Après un moment, une autre dame est entrée dans le resto et s'est précipitée à la table de Félicité. Je l'ai entendue s'excuser d'être en retard, et j'ai remarqué que Quintin tournait la tête et suivait la femme jusqu'à ce qu'elle s'asseye.
« Tu les connais ? » ai-je demandé.
« J'en suis pas sûr, honnêtement, on dirait que oui, et que non aussi », a-t-il répondu, le regard fixé sur eux.
« C'est évident que oui, tu es juste confus », a-t-il dit rapidement. Ses sourcils sont restés froncés.
« Je dois confirmer avec Félicité », a-t-il dit, en baissant la tête pour regarder les pâtes dans l'assiette.
« Comme c'est intéressant ! Je crois que Cupidon t'a frappé. »
Son expression est devenue sérieuse avec un soupçon de sourire au coin de ses lèvres.
Quand il aurait confirmé, il me le dirait.
On s'est séparés après le déjeuner.
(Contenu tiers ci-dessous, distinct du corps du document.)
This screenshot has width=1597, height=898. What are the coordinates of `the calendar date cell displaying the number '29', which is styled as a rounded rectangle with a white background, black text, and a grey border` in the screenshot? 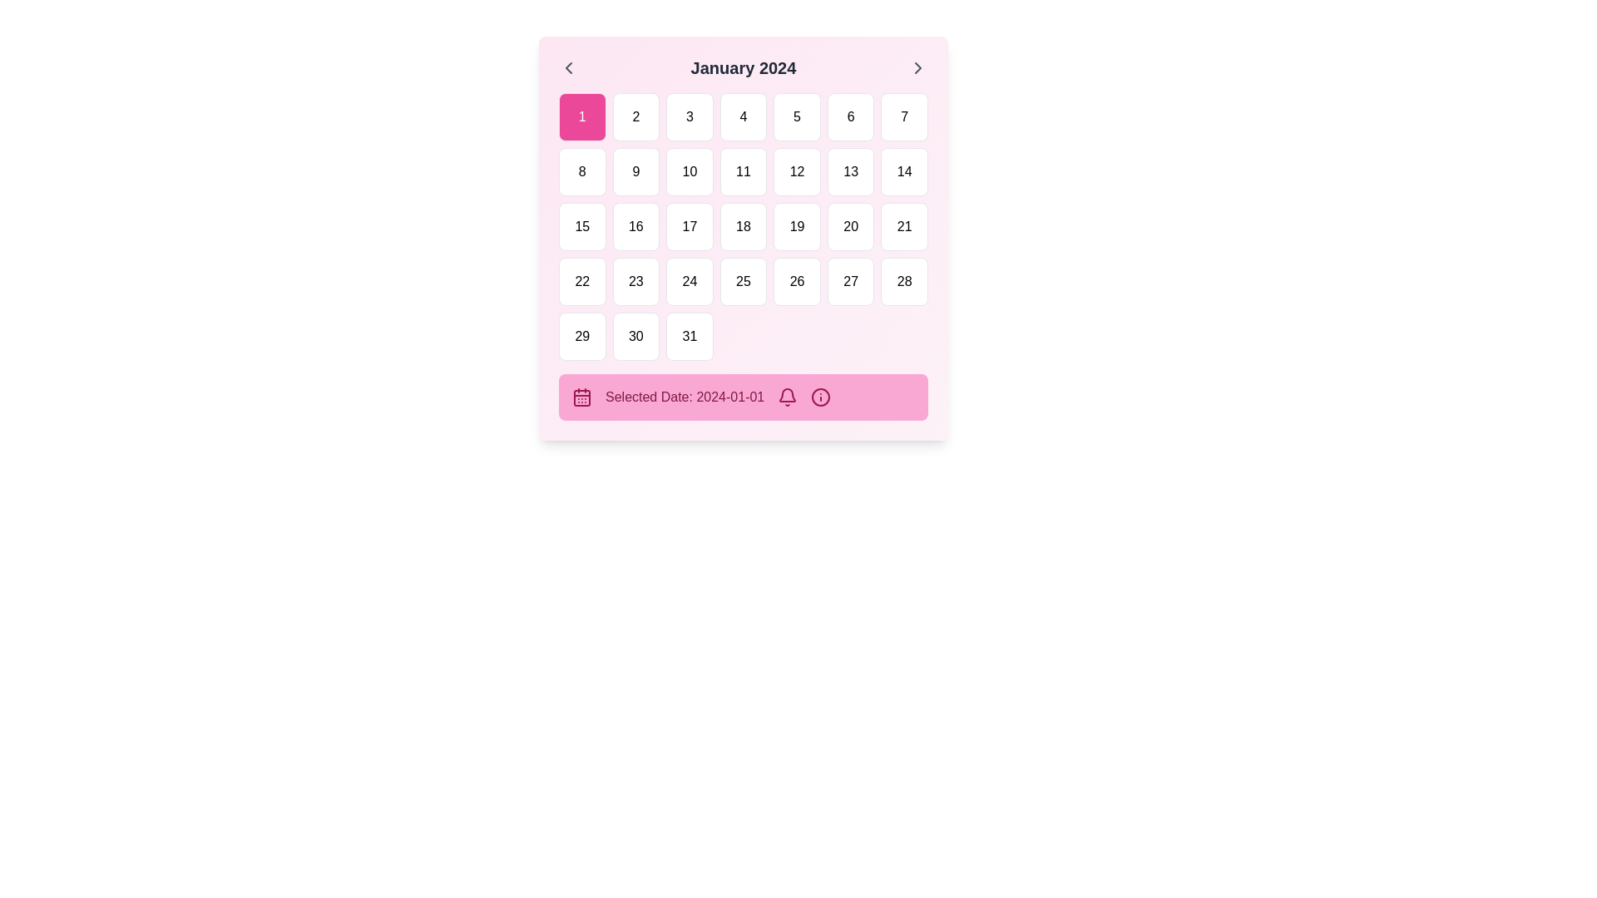 It's located at (582, 337).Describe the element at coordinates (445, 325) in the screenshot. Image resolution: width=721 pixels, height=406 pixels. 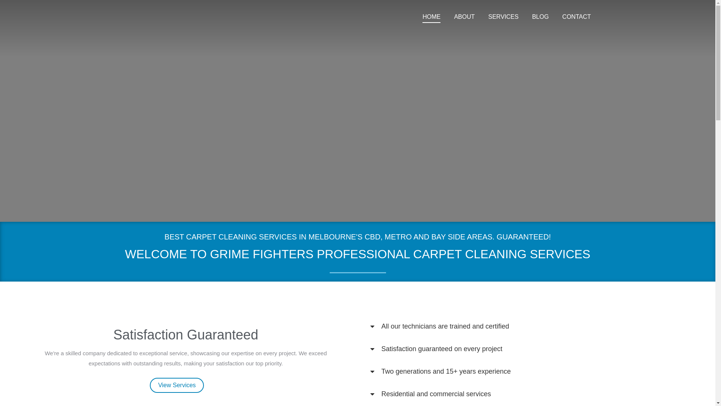
I see `'All our technicians are trained and certified'` at that location.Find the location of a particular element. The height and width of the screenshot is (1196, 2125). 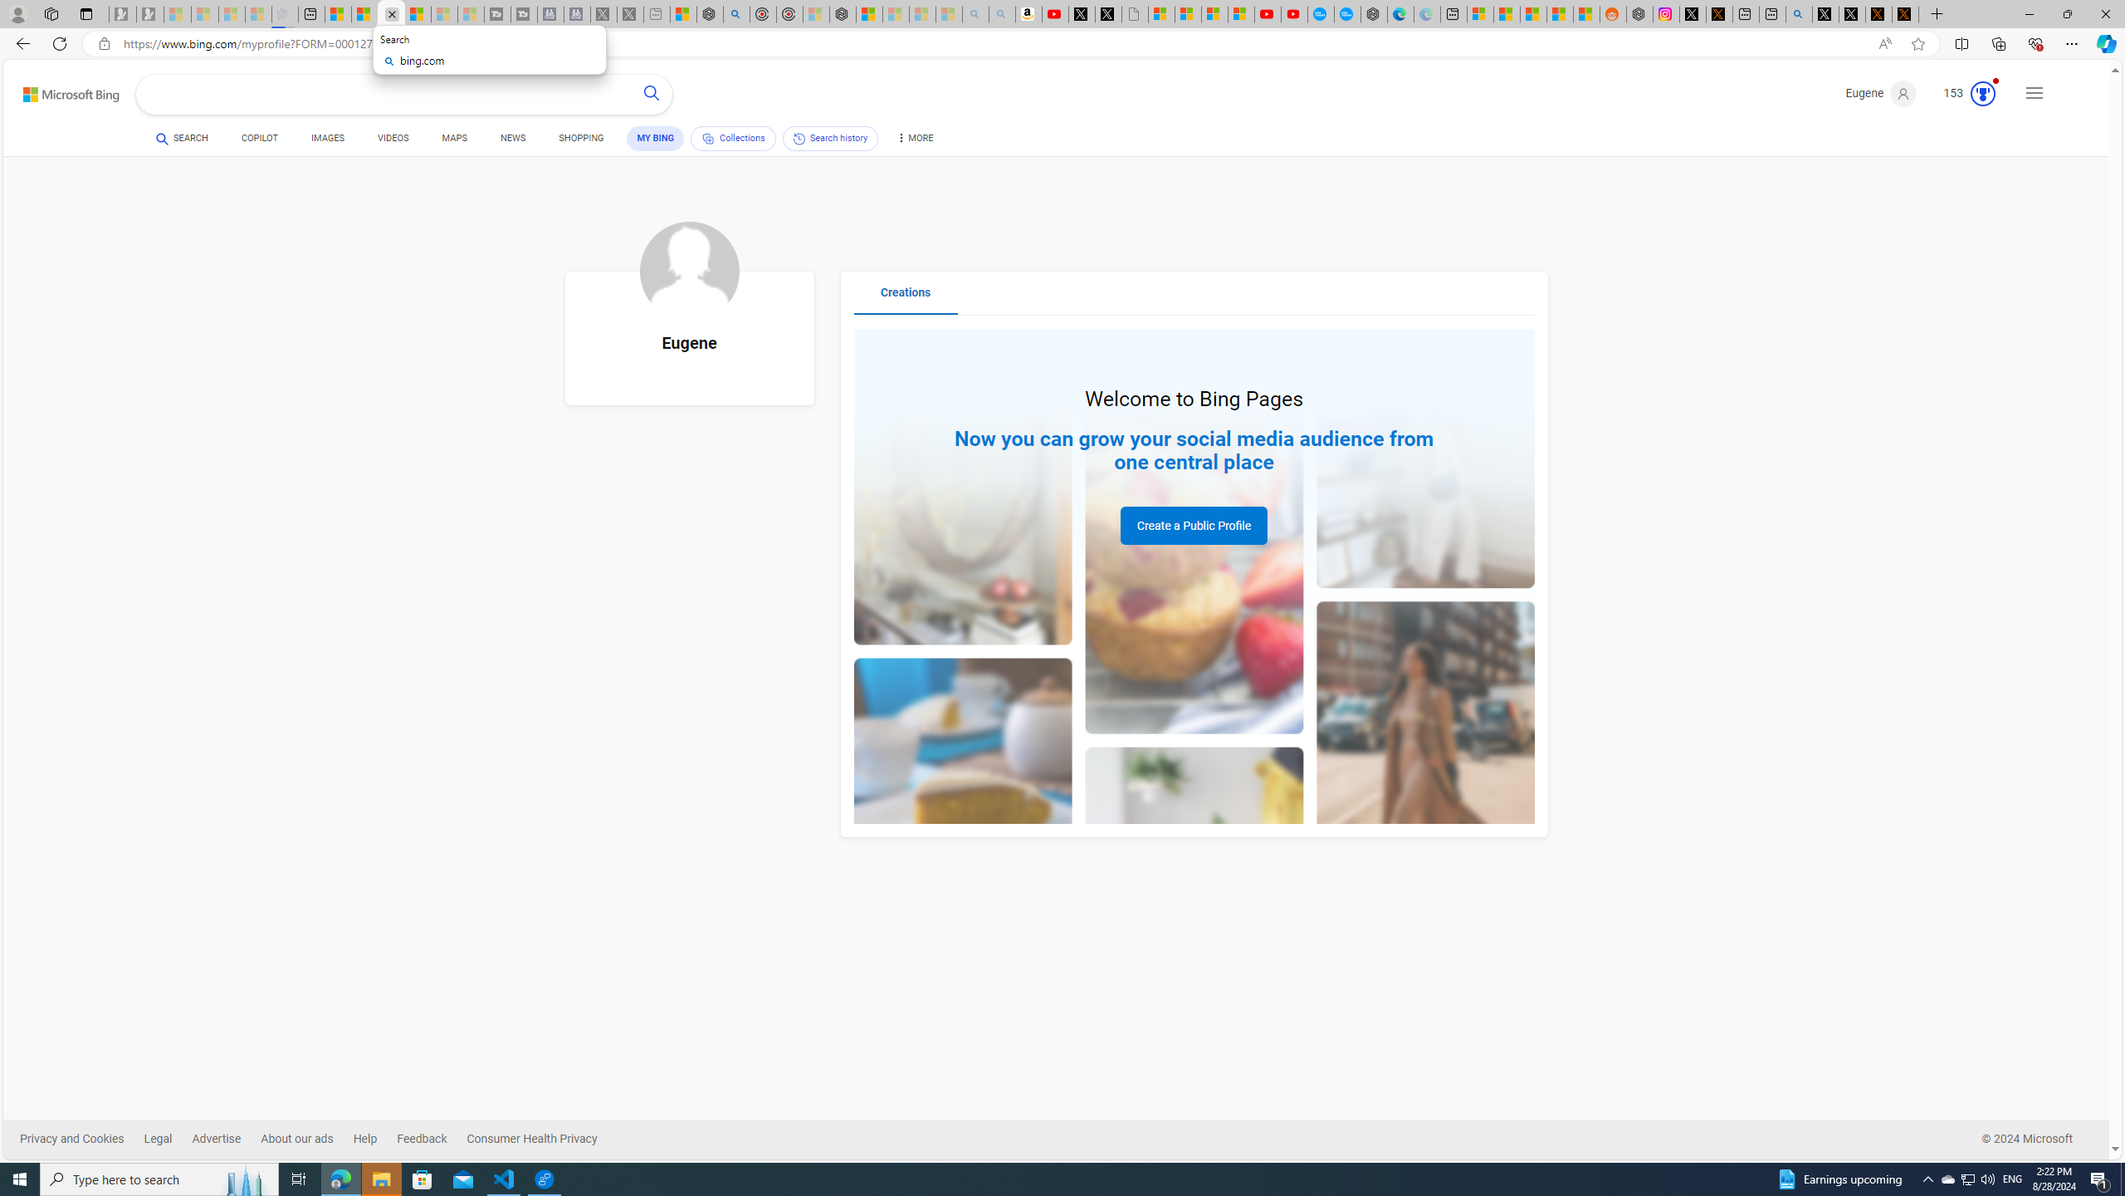

'MY BING' is located at coordinates (654, 138).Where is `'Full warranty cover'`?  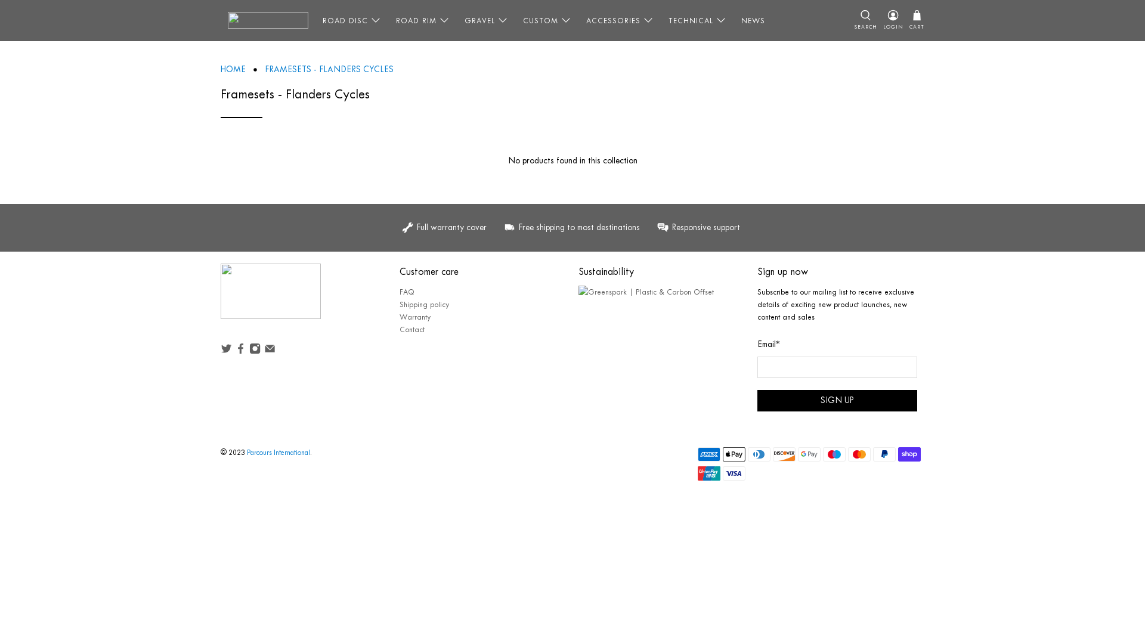 'Full warranty cover' is located at coordinates (449, 227).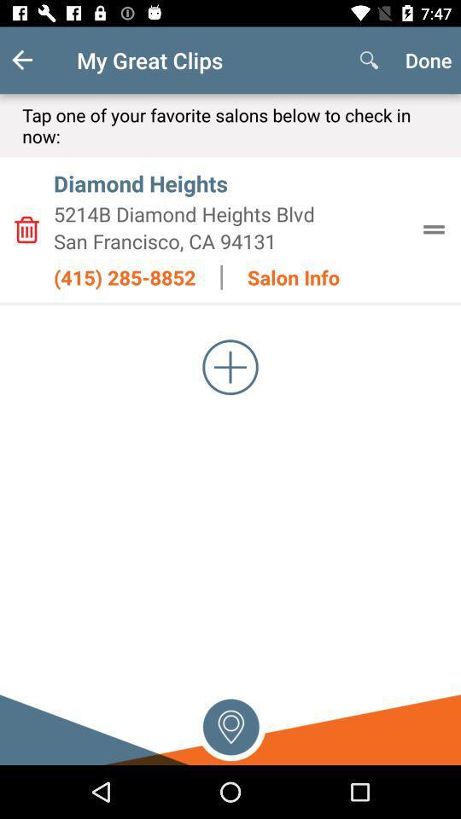 The image size is (461, 819). I want to click on search location, so click(230, 725).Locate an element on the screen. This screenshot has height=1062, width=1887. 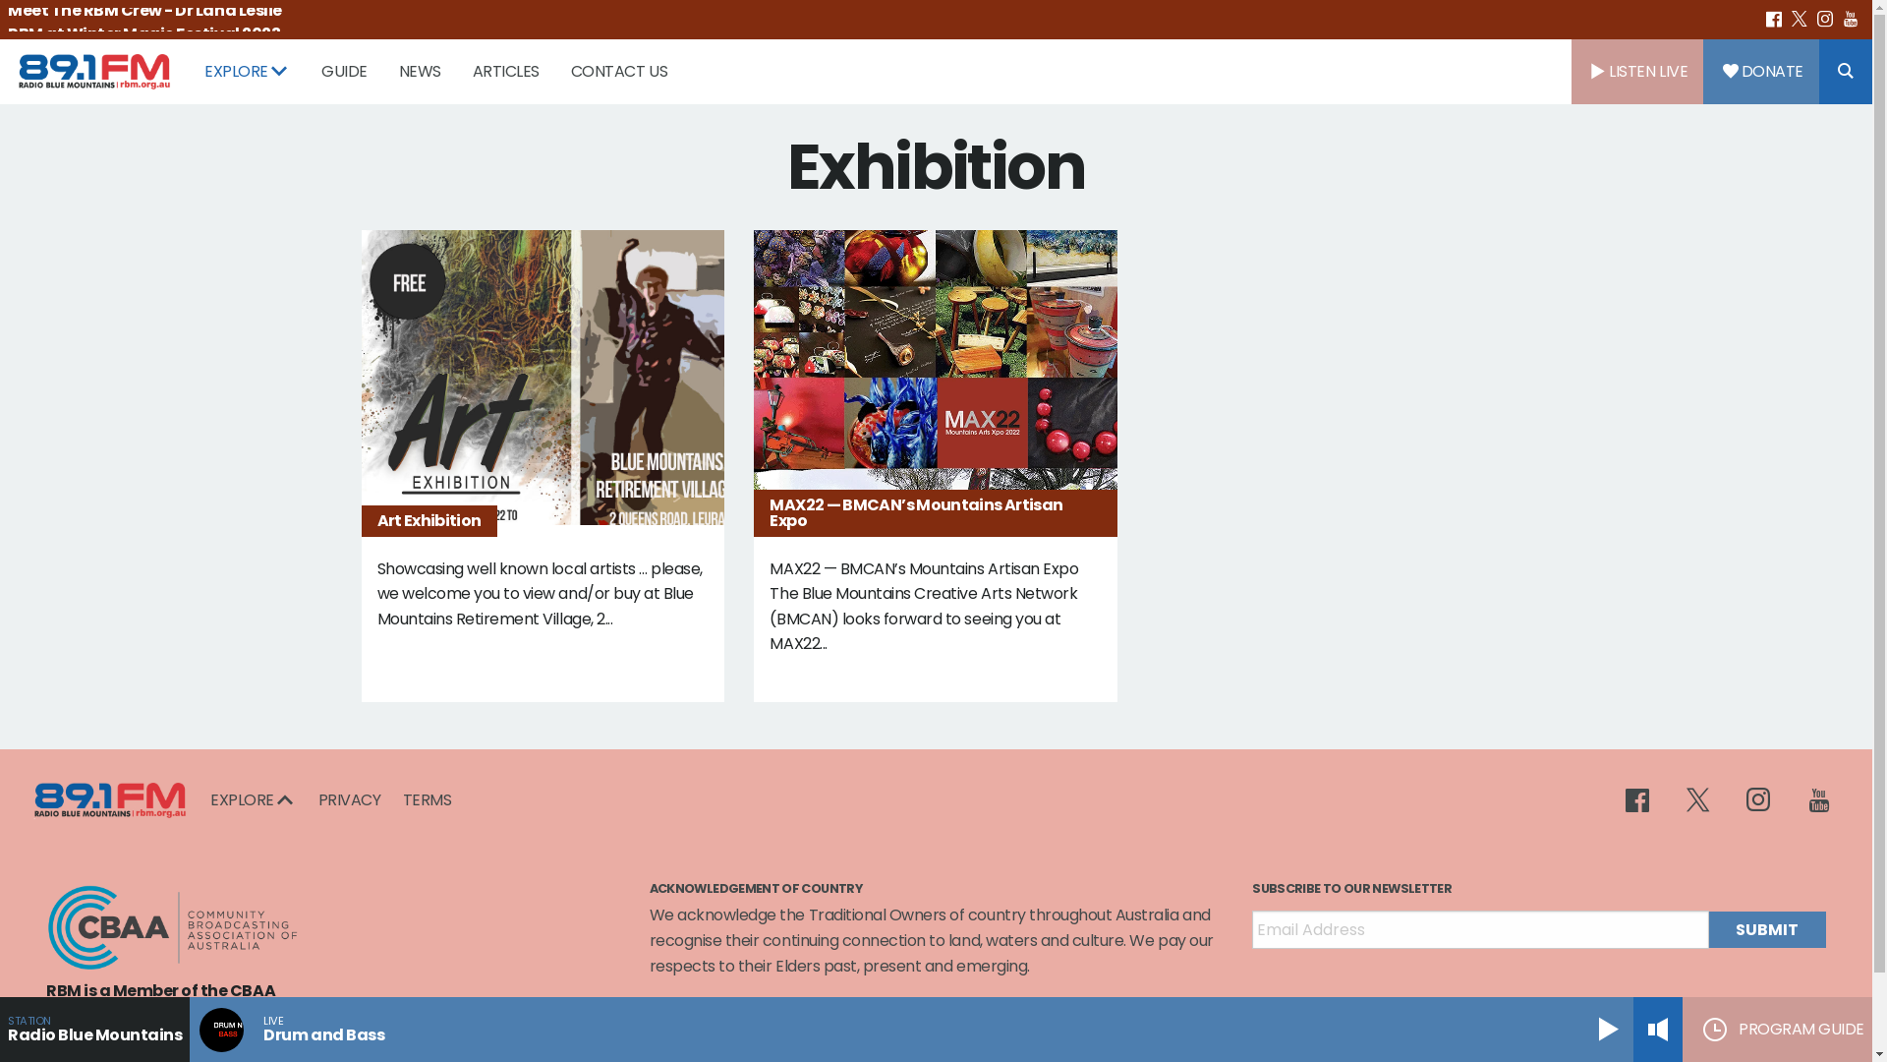
'ARTICLES' is located at coordinates (505, 71).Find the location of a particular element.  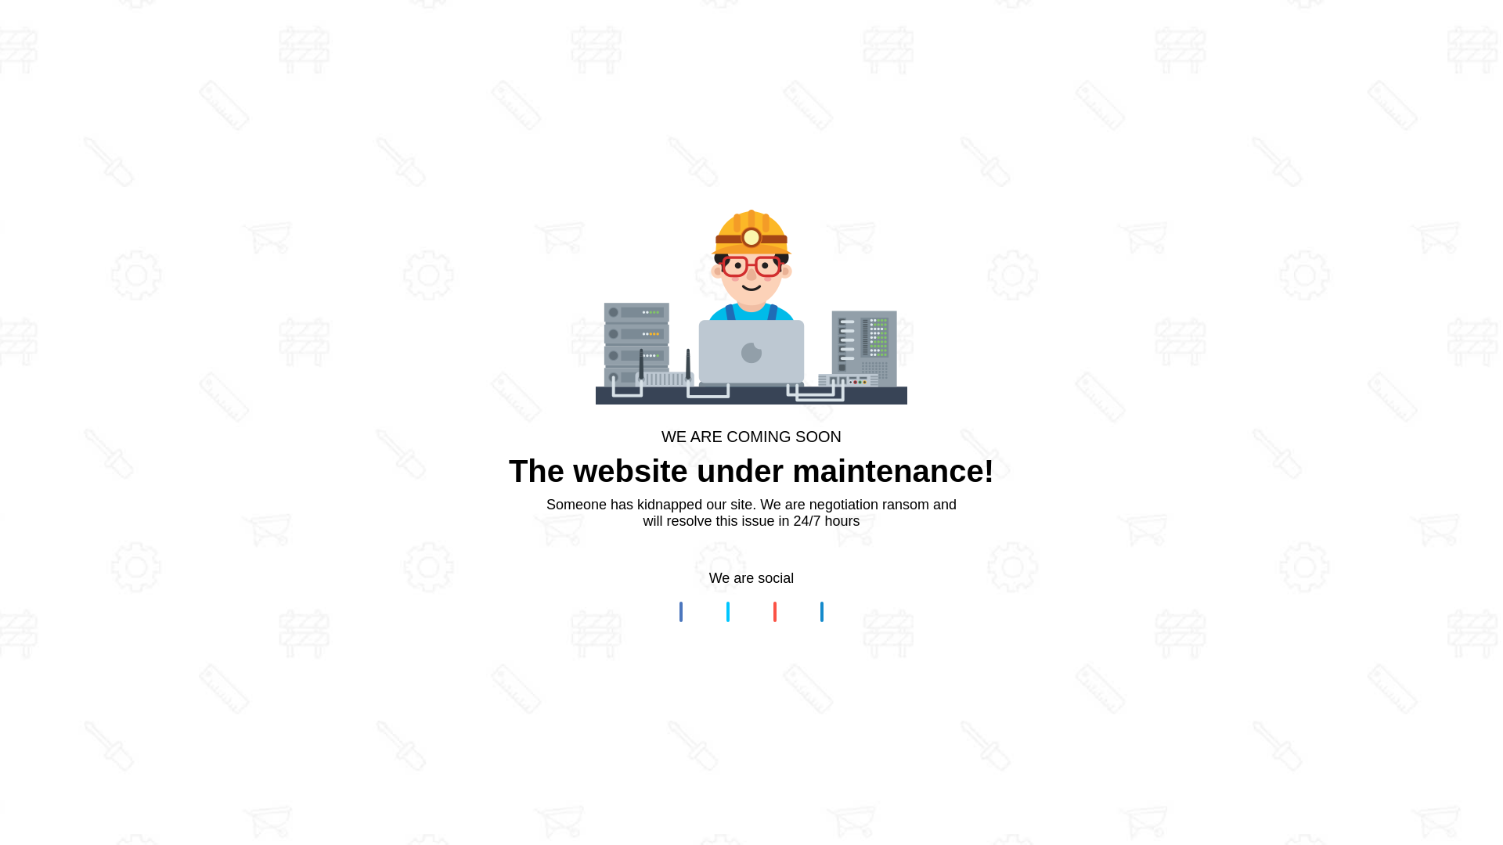

'LinkedIn' is located at coordinates (821, 611).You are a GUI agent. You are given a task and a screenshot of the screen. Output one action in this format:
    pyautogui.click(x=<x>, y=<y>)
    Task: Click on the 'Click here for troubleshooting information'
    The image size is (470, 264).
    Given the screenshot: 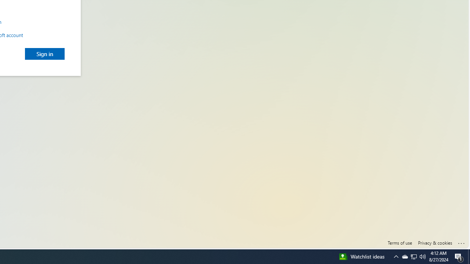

J'ai presque traîné Quintin hors du resto parce qu'il refusait de partir. Il n'arrêtait pas de jeter des regards à la femme à la table avec Félicité.
Je lui ai dit de se calmer. Il ne serait pas venu avec moi si je ne lui avais pas rappelé sa réunion.
J'ai appelé le numéro qu'il m'a donné pour demander si c'était possible d'avoir un rendez-vous sans rendez-vous. Ils ont dit que c'était sur rendez-vous, et que trois patients étaient prévus pour leurs séances ce jour-là, mais ça ne m'a pas empêchée d'y aller.